Вот кто-то подводит меня к окну: «Посмотри, вон везут твоего отца…». Незнакомая женщина тянула что-то на санках. Кого-то или что-то… закутанное в одеяло и перевязанное веревкой… Потом мы с сестрой хоронили нашу маму. Остались одни. Владя уже плохо ходила, у нее отказывали ноги. Кожа отслаивалась, как бумага. Ей принесли бутылочку… Я думала, что это лекарство, а это была какая-то кислота. Яд. «Не бойся…» — позвала она меня и дает эту бутылочку. Она хотела, чтобы мы вместе отравились. Я беру эту бутылочку… Бегу и бросаю ее в печь. Стекло разбивается… Печь была холодная, там давно ничего не варилось. Владя заплакала: «Ты вся в отца». Кто-то нас нашел… Может, ее подружки? Владя лежала уже в беспамятстве… Ее — в больницу, меня — в детдом. Отец… Я хочу его вспомнить, но как ни стараюсь, не вижу его лица, нет в моей памяти его лица. Потом я увидела его, молодого, на фотографии у тети. Правда… я на него похожа… Это наша с ним связь. Отец женился на красивой крестьянской девушке. Из бедной семьи. Хотел сделать из нее барыню, а мама всегда носила платок, надвинув его низко-низко на брови. Не барыня. В Сибири отец недолго жил с нами… он ушел к другой женщине… А я уже родилась… Я была наказанием! Проклятием! Ни у кого не было сил любить меня. И у мамы тоже не было этих сил. Это запрограммировалось в моих клетках: ее отчаяние, ее обида… и нелюбовь… Мне всегда не хватает любви, даже когда меня любят, я не верю, мне постоянно требуются доказательства. Знаки. Они нужны мне каждый день. Каждую минуту. Меня трудно любить… я знаю… (Долго молчит.) Я люблю свои воспоминания… Люблю свои воспоминания за то, что там все живы. У меня там все есть: мама… папа… Владя… Мне обязательно надо сидеть за длинным столом. С белой скатертью. Я живу одна, но у меня на кухне стоит большой стол. Может, они все со мной… Я могу идти и вдруг повторю чей-то жест. Не мой… Владин жест… или мамин… Мне кажется, мы прикасаемся руками…

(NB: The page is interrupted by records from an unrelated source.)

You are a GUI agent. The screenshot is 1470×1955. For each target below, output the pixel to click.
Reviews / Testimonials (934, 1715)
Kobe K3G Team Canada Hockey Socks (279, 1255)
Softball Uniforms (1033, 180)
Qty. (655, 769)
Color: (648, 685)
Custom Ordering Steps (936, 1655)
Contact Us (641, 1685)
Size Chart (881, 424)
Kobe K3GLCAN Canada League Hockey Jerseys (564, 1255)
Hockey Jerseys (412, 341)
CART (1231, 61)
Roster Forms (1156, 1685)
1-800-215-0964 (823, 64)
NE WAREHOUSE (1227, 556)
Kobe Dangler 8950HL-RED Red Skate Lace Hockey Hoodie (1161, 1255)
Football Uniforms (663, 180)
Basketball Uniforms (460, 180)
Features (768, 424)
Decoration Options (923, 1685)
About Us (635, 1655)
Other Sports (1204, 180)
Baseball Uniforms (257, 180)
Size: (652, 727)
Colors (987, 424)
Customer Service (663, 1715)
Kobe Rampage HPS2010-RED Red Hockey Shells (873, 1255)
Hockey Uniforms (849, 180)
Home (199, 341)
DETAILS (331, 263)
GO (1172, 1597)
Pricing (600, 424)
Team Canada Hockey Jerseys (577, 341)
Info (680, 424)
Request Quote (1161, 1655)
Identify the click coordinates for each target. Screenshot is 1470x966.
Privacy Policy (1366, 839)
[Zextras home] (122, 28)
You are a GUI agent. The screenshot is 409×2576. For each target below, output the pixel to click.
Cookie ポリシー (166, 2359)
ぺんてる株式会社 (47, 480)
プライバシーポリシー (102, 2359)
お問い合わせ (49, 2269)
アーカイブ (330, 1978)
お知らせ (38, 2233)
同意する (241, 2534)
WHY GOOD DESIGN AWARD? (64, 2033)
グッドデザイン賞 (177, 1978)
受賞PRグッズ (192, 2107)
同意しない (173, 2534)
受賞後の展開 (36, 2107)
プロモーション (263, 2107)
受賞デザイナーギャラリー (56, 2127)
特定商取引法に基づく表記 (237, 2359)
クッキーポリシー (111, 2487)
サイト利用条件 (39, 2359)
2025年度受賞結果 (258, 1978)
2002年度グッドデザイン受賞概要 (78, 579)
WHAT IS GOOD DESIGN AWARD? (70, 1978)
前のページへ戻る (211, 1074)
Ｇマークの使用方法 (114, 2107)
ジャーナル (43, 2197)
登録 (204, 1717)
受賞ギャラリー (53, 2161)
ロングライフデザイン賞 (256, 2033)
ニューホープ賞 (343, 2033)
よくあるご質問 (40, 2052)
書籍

Я — в детдоме… В детдоме сирот-осадников воспитывали до четырнадцати лет, а потом отправляли на рудники. И в восемнадцать лет — туберкулез… как у Влади… Это судьба. Где-то далеко, говорила Владя, у нас есть дом. Но очень далеко. Там осталась тетя Марыля, мамина сестра… Безграмотная крестьянка. Она ходила, просила. Чужие люди писали письма. Не понимаю и сейчас… ну как? Как она добилась? В детдом пришло распоряжение: отправить меня вместе с сестрою по такому-то адресу. В Беларусь. В первый раз до Минска мы не доехали, в Москве нас ссадили с поезда. Все повторилось: Владю — у нее начался жар — в больницу, меня — в изолятор. Из изолятора — в приемник-распределитель. Подвальное помещение, пахло хлоркой. Чужие люди… Я все время живу среди чужих людей… Всю жизнь. А тетя писала… писала… Через полгода нашла меня в приемнике. Снова я слышу слова «дом», «тетя»… Меня ведут к поезду… Темный вагон, только освещен проход. Тени людей. Со мной — воспитательница. Доехали до Минска и взяли билет в Поставы… я все эти названия знаю… Владя просила: «Ты запоминай. Запомни: наше поместье Совчино». Из Постав идем пешком в Гридьки… в тетину деревню… Сели возле моста передохнуть. А в это время сосед ехал с ночной смены на велосипеде. Спросил, кто мы. Ответили, что приехали к тете Марыле. «Да, — сказал он, — правильно идете». И, видно, передал тете, что видел нас… она побежала навстречу… Я увидела ее и говорю: «А вот эта тетя похожа на мою маму». И все.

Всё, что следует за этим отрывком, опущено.